* **What needs to be done**: Scan the lines below for the word "agent". Copy each line you find it in.

[Data excerpts]

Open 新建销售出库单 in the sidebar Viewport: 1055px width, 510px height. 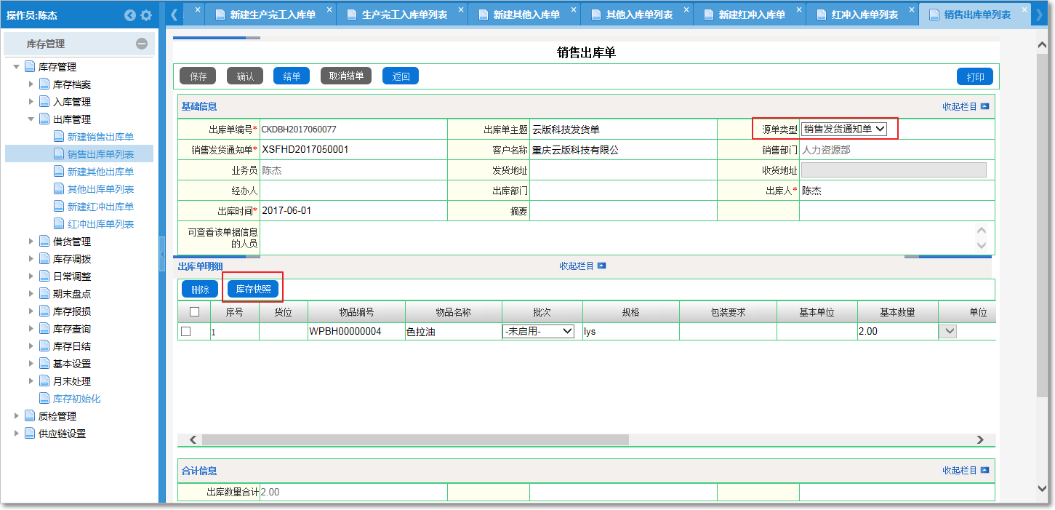[100, 137]
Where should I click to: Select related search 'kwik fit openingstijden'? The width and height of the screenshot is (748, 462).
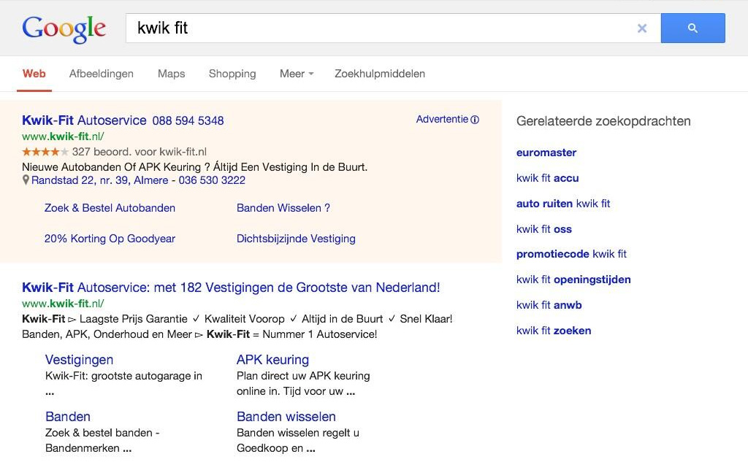(x=573, y=280)
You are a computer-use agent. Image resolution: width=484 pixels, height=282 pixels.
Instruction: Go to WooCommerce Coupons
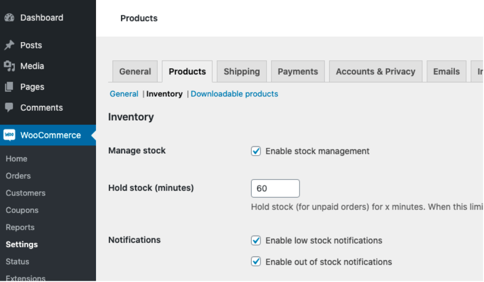pos(22,210)
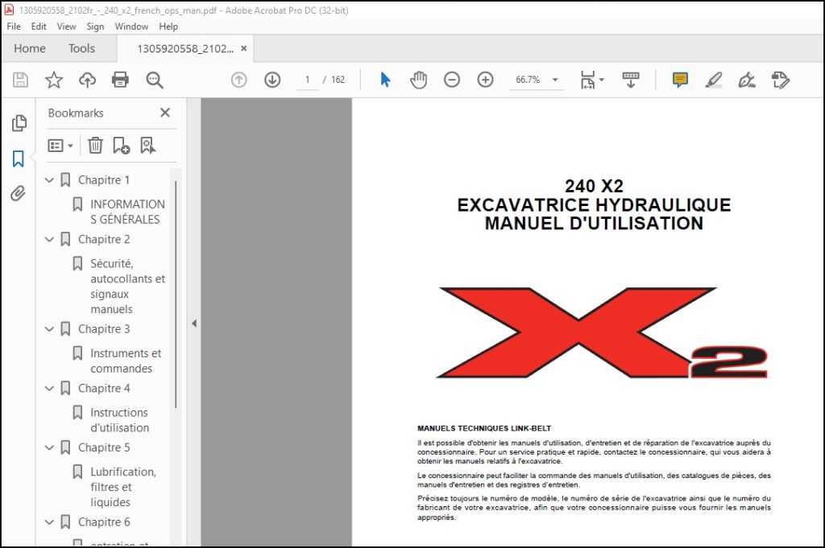Click the page number input field

click(307, 80)
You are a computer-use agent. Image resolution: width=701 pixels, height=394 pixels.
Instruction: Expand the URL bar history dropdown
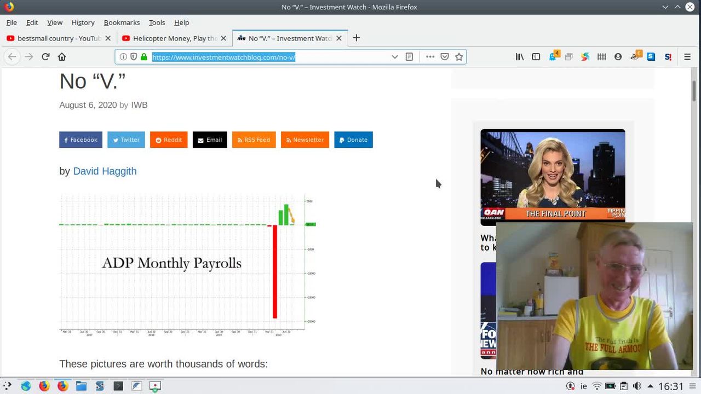click(x=394, y=57)
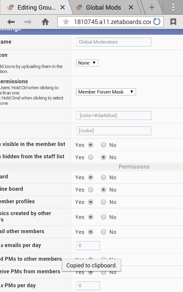Go back using the browser back arrow
Viewport: 183px width, 292px height.
(11, 22)
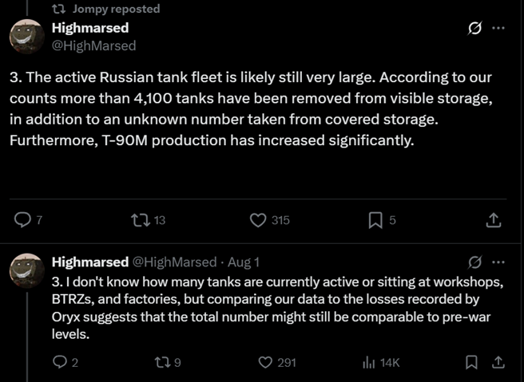The image size is (524, 382).
Task: Reply to the main Highmarsed post
Action: click(x=23, y=220)
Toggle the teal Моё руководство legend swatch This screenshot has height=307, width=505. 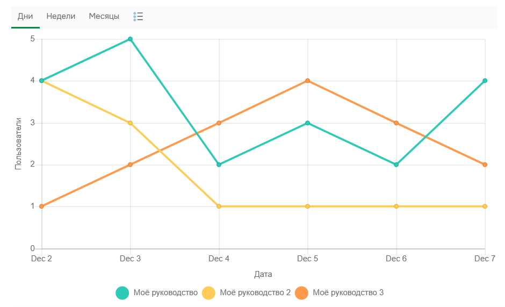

* **Solution below**:
You are a computer-use agent. Image resolution: width=484 pixels, height=282 pixels.
You are a computer-use agent. Image resolution: width=701 pixels, height=394 pixels.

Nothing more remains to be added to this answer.